## Текст для чтения
◇ ◇ ◇ ◇ ◇ ◇ ◇
Лицом к России

Литература / Портфель ЛГ / Чтобы помнили

Красников Геннадий

Теги: Евгений Блажеевский , память , поэзия

К 70-летию со дня рождения Евгения Блажеевского

Почему нет? Евгений Блажеевский вполне мог дожить до семидесяти и оставаться хорошим поэтом. Дожили же до семидесяти Тютчев, Фет, Бальмонт, Пастернак… Вот уже и Юрий Кублановский перешагнул эту черту, а в январе 2018-го и Жданов Иван разменяет седьмой десяток... На их стихах это никак не отражается, классики они и есть классики… Конечно, к семидесяти можно стать и Тихоновым, растерявшим гениальный пьянящий хмель «Браги» и гулевую дерзость «Орды», пойти по чиновничьей дороге к официальным почестям…

Это Пушкина или Лермонтова, Блока или Есенина трудно представить в столь серьёзном возрасте, поскольку в их судьбе и творчестве явственна завершённость, своего рода исполненность поручения и замысла Божия о них, несмотря на трагически короткий путь их жизни… Блажеевский же, я убеждён, поэт недоговоривший, недосказавший, не раскрывший до конца свою высшую задачу, с которой явился в мир. Может быть, именно поэтому так не хватает сегодня его в нашем времени, не хватает его голоса, обаяния его бескорыстной дружбы в нашей раздёрганной противоречиями и культурным одичанием жизни. Да он и сам вряд ли знал бы ответ на современные гибельные вызовы. Как не знал этих ответов и на вопросы своего века. Но у него был некий чудесный внутренний камертон (наверное, это и есть чистый, беспримесный дар Божий!..), не позволявший ни в чём допускать фальши.

Кажется, этот безупречный камертон имеет в виду Иван Жданов, когда говорит о своём ушедшем друге: «Только совесть – условие цельности лирического героя и условие спасения автора… Блажеевский нужен современности именно потому, что реальность утрачена человеком (« И Бога я молю, чтоб не ушёл / Под нашими ногами русский берег »): всюду ложные идолы, перевранная история. И нужен трезвый голос хотя бы пьяного человека, чтобы преодолеть все эти квази и псевдо». Что в эстетическом кодексе чести по-гамлетовски звучит: «На мне нельзя играть!» Никому. Ни эпохе, ни властям, ни литературным генералам, ни врагам, ни обольстителям, ни «бесам разным»... Что, как известно, требует «полной гибели всерьёз!»… Ему был всего 51 год, когда его не стало.
◇ ◇ ◇ ◇ ◇ ◇ ◇
## Задание
Перепишите без изменений отрывок из статьи о Евгении Блажеевском, который открывается словами с «Кажется, этот безупречный» и завершается на «его не стало.».

## Собранные данные
◇ ◇ ◇ ◇ ◇ ◇ ◇
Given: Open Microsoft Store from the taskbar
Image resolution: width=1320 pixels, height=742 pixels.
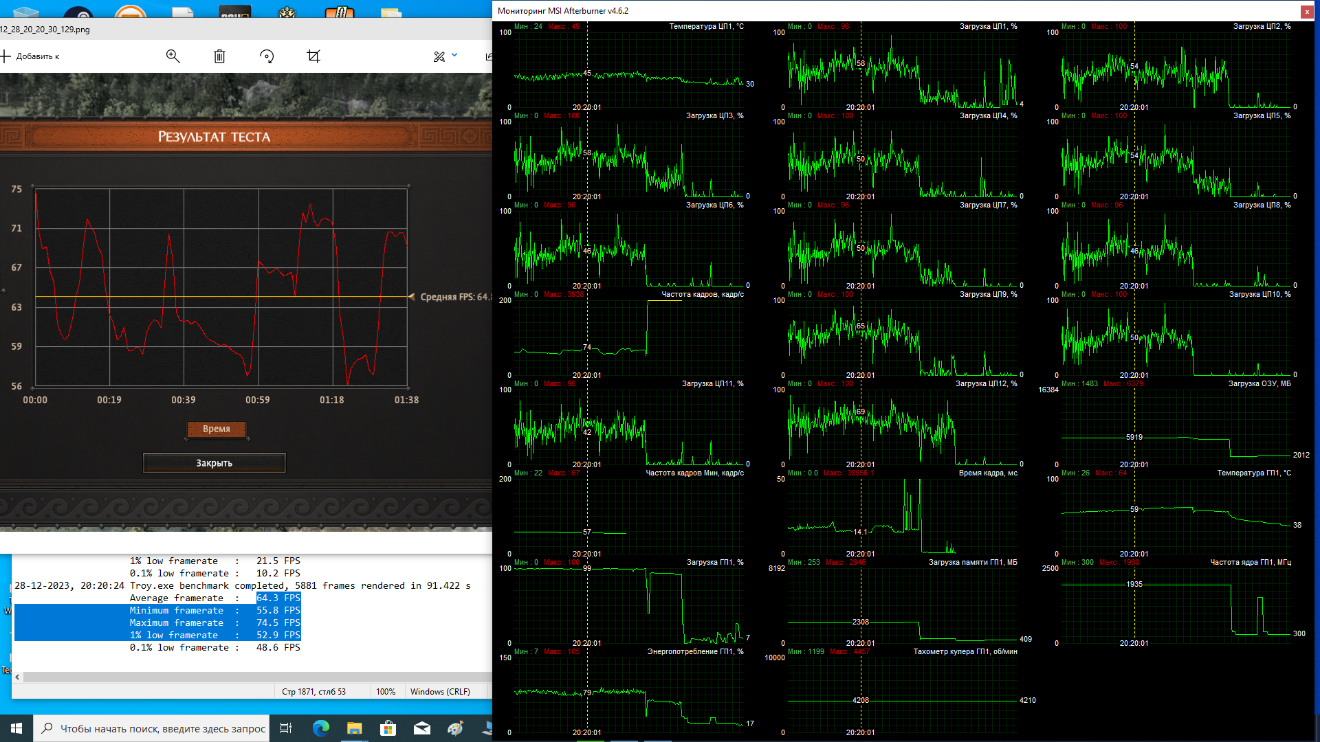Looking at the screenshot, I should click(x=388, y=728).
◇ ◇ ◇ ◇ ◇ ◇ ◇
## Итоговый результат
Кажется, этот безупречный камертон имеет в виду Иван Жданов, когда говорит о своём ушедшем друге: «Только совесть – условие цельности лирического героя и условие спасения автора… Блажеевский нужен современности именно потому, что реальность утрачена человеком (« И Бога я молю, чтоб не ушёл / Под нашими ногами русский берег »): всюду ложные идолы, перевранная история. И нужен трезвый голос хотя бы пьяного человека, чтобы преодолеть все эти квази и псевдо». Что в эстетическом кодексе чести по-гамлетовски звучит: «На мне нельзя играть!» Никому. Ни эпохе, ни властям, ни литературным генералам, ни врагам, ни обольстителям, ни «бесам разным»... Что, как известно, требует «полной гибели всерьёз!»… Ему был всего 51 год, когда его не стало.